:: SOURCE TEXT ::
>>>>>

CBM means the freight volume capacity of a Vessel in cubic meters.
DWT means, with respective to any Vessel, the difference in tons between displacement of the Vessel in water of relative density of 1025 kg/m3 at the summer load draught and the lightweight of the Vessel; the summer load draught should be taken as the maximum summer draught as certified in the stability booklet approved by the relevant maritime administration or an organization recognized by it.
Fleet means all Vessels owned, whether directly or indirectly, by the Facility Guarantor. For the avoidance of doubt, Vessels in the Fleet include those on Lease but excludes any vessels that are time chartered in.
Fleet Sustainability Score means, with respect to any calendar year, the weighted average of the Vessel Sustainability Score of all Vessels owned by the Facility Guarantor and its Subsidiaries for such calendar year, determined based on Vessel Weighting.

<<<<<

:: MATERIAL PROVIDED ::
>>>>>

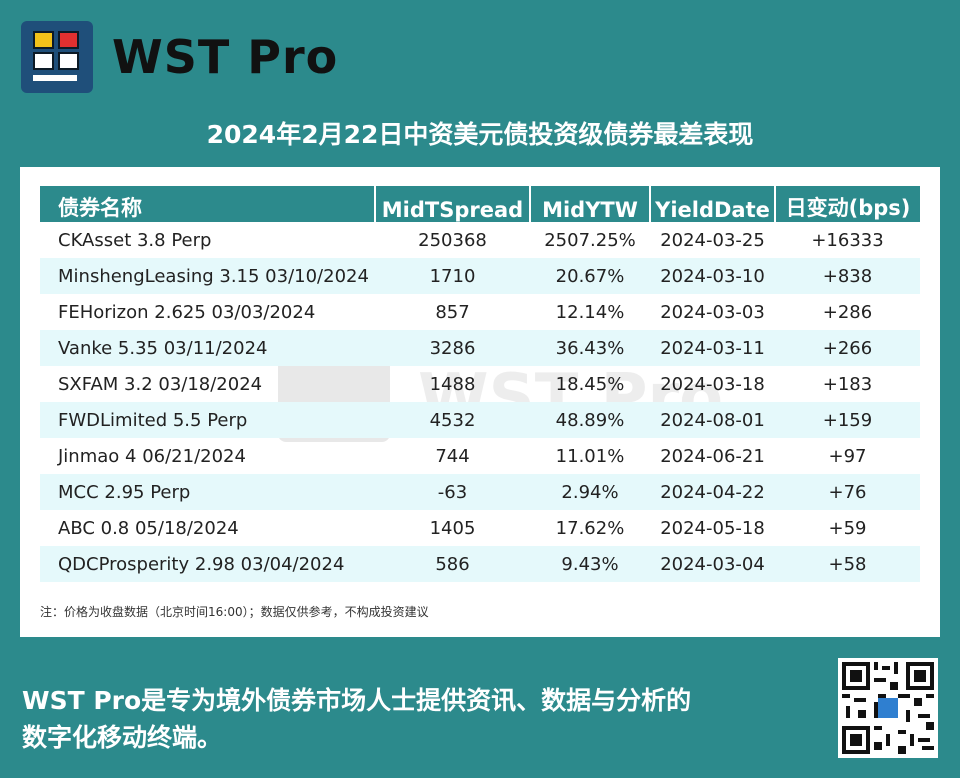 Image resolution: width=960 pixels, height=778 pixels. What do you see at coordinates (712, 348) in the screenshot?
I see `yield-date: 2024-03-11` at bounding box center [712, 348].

<<<<<

:: QUESTIONS TO ANSWER ::
[A] In the vessel and fleet definitions, what kind of vessels are excluded from the Fleet?
[B] Reproduce the passage from the vessel and fleet definitions starting at "DWT means, with" and ending at "on Vessel Weighting.".
[C] Extend the vessel and fleet definitions by writing the next few entries that follow the last one shown.

:: RESULTS OF THE TASKS ::
[A] Vessels that are time chartered in are excluded from the Fleet.

[B]
DWT means, with respective to any Vessel, the difference in tons between displacement of the Vessel in water of relative density of 1025 kg/m3 at the summer load draught and the lightweight of the Vessel; the summer load draught should be taken as the maximum summer draught as certified in the stability booklet approved by the relevant maritime administration or an organization recognized by it.
Fleet means all Vessels owned, whether directly or indirectly, by the Facility Guarantor. For the avoidance of doubt, Vessels in the Fleet include those on Lease but excludes any vessels that are time chartered in.
Fleet Sustainability Score means, with respect to any calendar year, the weighted average of the Vessel Sustainability Score of all Vessels owned by the Facility Guarantor and its Subsidiaries for such calendar year, determined based on Vessel Weighting.

[C]
Fleet Carbon Intensity Certificate(s) means the certificate(s) from a Recognized Organization relating to each Vessel in the Fleet and a calendar year setting out the AER of a Vessel for all voyages performed by it over that calendar year using ship fuel oil consumption data required to be collected and reported in accordance with Regulation 22A of Annex VI in respect of that calendar year.
Lease means any vessel which the Facility Guarantor or its Subsidiaries operates pursuant to a bareboat charter arrangement.
Owned Days means, for a given Vessel in the Fleet, the number of days in a calendar year that such Vessel is owned, whether directly or indirectly, by the Facility Guarantor.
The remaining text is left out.